In some way, it is more perfidious then fear because it also has a positive aspect. 

It usually emerges just after fear as an attempt to soothe our state of mind. It tells us there may be some other scenario different than that presented by fear. However, it does not last too long because a sneaky suspicion that we fool ourselves arises and, the fear comes back. 

The actions promoted by hope are strangely similar to those by fear. We try to defend ourselves or escape hoping that those will be successful. 

However, sometimes hope may promote ignorance and inaction in the name that of an idea “somehow or other things will improve” or that “someone else will take care.” It now applies to the present quickly deteriorating situation of the world. The hope is, to no small extent, is the culprit of present beliefs in the wisdom of “world leaders,” scientists and, if those fail, into the love of God for his children. This form of hope, as it often happens, is a form of ignorance.

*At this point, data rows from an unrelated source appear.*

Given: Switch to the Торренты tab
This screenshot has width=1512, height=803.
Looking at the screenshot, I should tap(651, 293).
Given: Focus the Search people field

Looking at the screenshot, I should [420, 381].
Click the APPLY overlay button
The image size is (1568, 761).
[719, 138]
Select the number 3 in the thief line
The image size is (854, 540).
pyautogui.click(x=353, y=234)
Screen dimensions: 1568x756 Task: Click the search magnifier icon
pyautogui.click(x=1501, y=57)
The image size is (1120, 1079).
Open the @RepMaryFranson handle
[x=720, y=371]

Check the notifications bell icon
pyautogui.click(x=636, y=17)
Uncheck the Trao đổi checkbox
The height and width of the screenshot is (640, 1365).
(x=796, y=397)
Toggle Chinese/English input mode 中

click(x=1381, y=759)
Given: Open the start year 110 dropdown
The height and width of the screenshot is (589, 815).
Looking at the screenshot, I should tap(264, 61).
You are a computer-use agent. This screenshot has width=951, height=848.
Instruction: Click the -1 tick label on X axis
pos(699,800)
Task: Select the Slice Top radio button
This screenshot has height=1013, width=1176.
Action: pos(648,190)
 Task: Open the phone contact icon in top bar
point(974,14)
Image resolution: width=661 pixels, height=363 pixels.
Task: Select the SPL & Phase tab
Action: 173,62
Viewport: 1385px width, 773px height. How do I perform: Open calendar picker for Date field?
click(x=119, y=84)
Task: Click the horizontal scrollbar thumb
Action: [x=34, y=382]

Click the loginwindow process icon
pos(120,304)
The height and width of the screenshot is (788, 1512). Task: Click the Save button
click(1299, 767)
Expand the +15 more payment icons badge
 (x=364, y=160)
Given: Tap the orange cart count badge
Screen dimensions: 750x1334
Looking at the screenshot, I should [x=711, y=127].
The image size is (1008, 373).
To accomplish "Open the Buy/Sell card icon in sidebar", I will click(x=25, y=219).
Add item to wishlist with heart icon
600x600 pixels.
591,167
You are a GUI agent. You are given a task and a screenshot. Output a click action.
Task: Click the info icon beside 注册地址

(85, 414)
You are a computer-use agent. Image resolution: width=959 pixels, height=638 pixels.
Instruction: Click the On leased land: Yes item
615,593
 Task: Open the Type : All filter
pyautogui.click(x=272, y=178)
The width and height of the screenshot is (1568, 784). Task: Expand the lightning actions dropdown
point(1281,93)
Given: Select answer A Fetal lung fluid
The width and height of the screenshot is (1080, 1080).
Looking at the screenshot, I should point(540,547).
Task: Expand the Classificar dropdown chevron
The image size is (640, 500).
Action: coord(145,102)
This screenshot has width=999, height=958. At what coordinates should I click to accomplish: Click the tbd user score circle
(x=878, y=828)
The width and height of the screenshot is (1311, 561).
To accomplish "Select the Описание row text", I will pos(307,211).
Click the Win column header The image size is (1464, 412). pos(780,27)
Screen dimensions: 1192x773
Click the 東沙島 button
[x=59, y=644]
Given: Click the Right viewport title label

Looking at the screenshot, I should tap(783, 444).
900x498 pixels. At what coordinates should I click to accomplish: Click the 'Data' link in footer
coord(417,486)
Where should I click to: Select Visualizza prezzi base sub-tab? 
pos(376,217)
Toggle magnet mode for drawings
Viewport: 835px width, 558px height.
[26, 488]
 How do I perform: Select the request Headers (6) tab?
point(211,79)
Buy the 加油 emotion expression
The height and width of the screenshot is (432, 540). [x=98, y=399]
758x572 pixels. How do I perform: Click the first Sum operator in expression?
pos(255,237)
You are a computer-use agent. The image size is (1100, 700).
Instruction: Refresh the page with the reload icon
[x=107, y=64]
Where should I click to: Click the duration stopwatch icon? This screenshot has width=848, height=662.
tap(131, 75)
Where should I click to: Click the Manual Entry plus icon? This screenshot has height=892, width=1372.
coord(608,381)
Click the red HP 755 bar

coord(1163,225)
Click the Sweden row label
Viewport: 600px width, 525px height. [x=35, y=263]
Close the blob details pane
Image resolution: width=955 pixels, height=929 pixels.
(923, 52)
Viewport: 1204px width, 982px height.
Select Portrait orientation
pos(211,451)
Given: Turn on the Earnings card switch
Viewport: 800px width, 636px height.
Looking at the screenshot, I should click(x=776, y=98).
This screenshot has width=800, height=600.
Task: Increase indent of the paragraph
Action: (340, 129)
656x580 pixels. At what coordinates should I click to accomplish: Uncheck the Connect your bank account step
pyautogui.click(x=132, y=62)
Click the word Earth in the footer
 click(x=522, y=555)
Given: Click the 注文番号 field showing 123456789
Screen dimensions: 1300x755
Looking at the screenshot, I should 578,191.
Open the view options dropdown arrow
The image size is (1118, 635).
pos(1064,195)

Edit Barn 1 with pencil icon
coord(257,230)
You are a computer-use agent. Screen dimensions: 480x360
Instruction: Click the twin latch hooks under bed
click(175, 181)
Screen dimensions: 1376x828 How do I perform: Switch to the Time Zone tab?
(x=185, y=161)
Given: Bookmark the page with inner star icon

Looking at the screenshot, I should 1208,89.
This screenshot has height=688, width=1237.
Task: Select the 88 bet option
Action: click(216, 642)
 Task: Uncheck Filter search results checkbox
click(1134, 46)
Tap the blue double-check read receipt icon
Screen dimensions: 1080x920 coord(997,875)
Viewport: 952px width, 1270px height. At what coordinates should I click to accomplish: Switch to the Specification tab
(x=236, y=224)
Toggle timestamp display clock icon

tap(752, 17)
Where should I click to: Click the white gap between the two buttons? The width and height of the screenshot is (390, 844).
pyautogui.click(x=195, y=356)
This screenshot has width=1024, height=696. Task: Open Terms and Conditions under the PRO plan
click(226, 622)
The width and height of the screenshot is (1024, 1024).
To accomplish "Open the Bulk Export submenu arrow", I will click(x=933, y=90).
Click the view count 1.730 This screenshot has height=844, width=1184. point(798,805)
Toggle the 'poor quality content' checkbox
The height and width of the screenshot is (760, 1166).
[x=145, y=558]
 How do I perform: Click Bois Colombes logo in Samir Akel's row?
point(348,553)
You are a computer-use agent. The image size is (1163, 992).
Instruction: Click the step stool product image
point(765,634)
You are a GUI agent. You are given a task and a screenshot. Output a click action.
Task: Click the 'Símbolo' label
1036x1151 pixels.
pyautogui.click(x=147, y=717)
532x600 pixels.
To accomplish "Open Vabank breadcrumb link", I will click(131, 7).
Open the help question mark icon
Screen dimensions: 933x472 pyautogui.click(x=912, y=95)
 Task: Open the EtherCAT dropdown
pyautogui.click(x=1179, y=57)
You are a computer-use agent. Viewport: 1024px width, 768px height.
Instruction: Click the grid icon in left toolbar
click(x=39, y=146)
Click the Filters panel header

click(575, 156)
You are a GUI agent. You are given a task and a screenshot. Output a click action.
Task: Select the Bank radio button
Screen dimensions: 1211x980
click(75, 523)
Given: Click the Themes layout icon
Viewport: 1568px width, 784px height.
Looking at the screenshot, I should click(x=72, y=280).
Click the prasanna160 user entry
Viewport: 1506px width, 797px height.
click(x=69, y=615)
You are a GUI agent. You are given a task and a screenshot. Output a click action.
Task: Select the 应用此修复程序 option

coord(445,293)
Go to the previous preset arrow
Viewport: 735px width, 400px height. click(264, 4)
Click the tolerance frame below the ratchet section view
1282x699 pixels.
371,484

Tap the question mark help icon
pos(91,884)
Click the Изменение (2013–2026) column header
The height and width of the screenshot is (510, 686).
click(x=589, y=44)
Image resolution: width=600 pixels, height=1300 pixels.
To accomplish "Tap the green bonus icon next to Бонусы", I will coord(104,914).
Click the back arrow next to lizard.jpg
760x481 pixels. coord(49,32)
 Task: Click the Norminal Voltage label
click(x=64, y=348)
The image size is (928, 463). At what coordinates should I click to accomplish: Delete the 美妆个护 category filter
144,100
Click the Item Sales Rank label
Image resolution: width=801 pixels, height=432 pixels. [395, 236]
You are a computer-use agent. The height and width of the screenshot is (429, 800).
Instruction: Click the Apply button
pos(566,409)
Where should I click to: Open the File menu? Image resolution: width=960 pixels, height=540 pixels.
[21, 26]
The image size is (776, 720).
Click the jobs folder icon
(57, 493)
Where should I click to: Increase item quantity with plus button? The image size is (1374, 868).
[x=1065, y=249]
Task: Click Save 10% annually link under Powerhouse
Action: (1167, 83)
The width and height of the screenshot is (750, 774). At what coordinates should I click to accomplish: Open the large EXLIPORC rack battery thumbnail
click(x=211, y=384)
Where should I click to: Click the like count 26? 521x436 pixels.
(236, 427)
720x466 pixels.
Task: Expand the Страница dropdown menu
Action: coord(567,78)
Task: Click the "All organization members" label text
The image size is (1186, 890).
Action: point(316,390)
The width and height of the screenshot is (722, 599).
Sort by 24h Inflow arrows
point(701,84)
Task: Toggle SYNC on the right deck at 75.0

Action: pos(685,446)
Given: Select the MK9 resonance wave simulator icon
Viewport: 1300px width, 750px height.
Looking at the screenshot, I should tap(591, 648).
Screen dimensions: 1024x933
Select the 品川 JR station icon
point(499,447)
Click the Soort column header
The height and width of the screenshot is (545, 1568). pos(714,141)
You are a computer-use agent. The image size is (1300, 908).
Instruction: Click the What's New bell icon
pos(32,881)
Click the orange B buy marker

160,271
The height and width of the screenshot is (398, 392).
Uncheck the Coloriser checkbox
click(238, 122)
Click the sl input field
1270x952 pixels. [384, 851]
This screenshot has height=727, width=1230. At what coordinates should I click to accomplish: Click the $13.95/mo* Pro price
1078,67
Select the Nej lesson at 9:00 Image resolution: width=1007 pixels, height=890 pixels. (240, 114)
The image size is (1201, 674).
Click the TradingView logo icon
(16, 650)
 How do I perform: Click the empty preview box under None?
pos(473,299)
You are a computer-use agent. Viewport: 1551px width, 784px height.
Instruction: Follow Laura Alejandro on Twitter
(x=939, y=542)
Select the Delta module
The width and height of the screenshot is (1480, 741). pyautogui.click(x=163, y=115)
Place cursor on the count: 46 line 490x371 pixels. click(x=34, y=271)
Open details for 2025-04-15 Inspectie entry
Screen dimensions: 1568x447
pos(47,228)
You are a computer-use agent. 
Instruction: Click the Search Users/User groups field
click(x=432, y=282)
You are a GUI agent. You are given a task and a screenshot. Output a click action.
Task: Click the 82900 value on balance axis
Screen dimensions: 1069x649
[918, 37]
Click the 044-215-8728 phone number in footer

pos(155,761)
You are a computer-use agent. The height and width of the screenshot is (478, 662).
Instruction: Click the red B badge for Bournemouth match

When we encounter something challenging, hope creates the belief that without it that everything is grim and not worth doing, so better give up. On the other hand, it drives us into actions where the outcome is catastrophic.

Hope generally has a positive aura attached to it, and we often feel that without it, nothing is worth doing, the world is grim and merciless. 

Since fear and hope operate in tandem, they produce in our lives dis- equilibrating effects and are turn to go to one side or another. Eventually, being tired of this zigzagging, we chose one side and “hope for the best,” which rarely happens.

MR’s approach to fear and hope

As far as MR is concerned, the approach to both fear and hope is basically the same. First, we have to identify their presence if our minds. A helpful hint is that they both are a result of our obsession with the future. However, it is not as easy as it seems because they are often well masked in the disguise of rationality or inevitability. Fear is lurking under so many different forms that seeing them clearly, maybe overwhelming. A few examples may show its omnipresence. An obvious one is a state we experience before something which we believe is essential in our life, like high school or university. We are preparing for it, work hard, etc. but it does not eliminate the fear that we may fail. This fear may manifest as low-level irritability or efforts to ignore this inevitable event. Less obvious fears may happen in anticipation of a seemingly innocent situation like inviting guests for dinner when we imagine all possible scenario what may go wrong. 

If we managed to see one of them, that is hope or fear; we might expect another is also lurking in the background. To do that, we must use our discernment and rationality. Once we clearly identify it, we look at its source: our obsession with the future return to the state of nowness and rest. The sense of relief and lucidity, which accompany may invoke our creativity which may help to decide what to do.